● **Exercise data**:
** Start **
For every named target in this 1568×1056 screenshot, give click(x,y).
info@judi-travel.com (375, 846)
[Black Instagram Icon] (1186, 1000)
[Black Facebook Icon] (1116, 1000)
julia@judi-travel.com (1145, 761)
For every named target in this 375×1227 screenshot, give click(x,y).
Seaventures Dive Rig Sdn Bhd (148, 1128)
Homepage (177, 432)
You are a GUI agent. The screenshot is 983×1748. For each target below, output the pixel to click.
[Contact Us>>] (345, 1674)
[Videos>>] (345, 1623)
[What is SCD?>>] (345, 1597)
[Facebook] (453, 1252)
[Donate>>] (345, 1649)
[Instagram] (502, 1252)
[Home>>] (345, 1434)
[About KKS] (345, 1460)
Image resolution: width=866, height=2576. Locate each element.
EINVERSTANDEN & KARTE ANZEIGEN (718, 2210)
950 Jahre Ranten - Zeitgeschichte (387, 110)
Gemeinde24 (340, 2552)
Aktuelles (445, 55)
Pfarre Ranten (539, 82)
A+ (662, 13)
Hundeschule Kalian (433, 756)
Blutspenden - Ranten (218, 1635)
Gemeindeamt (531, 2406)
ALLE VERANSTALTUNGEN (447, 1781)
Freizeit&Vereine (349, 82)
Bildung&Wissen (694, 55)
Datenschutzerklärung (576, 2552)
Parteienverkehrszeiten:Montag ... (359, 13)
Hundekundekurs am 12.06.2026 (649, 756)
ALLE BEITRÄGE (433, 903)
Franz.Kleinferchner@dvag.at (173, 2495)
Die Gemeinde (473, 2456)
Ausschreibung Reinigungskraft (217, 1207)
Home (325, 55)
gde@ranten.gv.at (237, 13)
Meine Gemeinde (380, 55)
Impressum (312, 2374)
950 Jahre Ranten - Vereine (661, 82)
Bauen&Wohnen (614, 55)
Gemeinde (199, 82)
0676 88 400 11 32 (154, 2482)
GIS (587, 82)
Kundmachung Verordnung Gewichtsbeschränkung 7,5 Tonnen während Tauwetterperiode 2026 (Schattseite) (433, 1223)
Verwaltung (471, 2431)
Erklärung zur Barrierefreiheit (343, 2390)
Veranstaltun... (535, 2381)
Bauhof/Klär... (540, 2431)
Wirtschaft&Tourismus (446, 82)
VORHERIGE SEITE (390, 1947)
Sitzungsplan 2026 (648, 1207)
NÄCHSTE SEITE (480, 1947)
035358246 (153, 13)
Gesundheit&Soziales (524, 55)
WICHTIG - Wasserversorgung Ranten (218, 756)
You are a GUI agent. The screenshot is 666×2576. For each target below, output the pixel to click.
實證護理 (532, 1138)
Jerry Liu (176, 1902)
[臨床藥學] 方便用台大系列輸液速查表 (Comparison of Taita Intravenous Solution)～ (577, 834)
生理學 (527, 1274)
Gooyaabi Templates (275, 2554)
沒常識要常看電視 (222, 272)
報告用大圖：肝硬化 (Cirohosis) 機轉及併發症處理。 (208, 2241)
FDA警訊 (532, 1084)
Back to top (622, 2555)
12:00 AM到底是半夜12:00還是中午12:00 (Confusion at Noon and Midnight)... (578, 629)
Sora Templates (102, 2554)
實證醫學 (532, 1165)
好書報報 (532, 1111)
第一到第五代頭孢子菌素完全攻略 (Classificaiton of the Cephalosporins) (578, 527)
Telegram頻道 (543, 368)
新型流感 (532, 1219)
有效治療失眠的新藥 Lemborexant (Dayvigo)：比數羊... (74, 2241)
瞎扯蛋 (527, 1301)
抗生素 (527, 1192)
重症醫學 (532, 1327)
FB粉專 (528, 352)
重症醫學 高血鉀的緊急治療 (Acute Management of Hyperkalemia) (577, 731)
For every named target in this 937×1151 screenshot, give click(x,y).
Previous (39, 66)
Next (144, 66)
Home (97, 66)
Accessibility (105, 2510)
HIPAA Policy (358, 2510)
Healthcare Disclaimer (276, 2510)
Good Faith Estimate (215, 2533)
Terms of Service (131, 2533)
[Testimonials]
** End **
● **Task description**: Reproduce word for word the lines of the listing above, from the line with "[Black Instagram Icon] (1186, 1000)" to the line with "[About KKS] (345, 1460)", both included.

● **Full response**:
[Black Instagram Icon] (1186, 1000)
[Black Facebook Icon] (1116, 1000)
julia@judi-travel.com (1145, 761)
For every named target in this 375×1227 screenshot, give click(x,y).
Seaventures Dive Rig Sdn Bhd (148, 1128)
Homepage (177, 432)
You are a GUI agent. The screenshot is 983×1748. For each target below, output the pixel to click.
[Contact Us>>] (345, 1674)
[Videos>>] (345, 1623)
[What is SCD?>>] (345, 1597)
[Facebook] (453, 1252)
[Donate>>] (345, 1649)
[Instagram] (502, 1252)
[Home>>] (345, 1434)
[About KKS] (345, 1460)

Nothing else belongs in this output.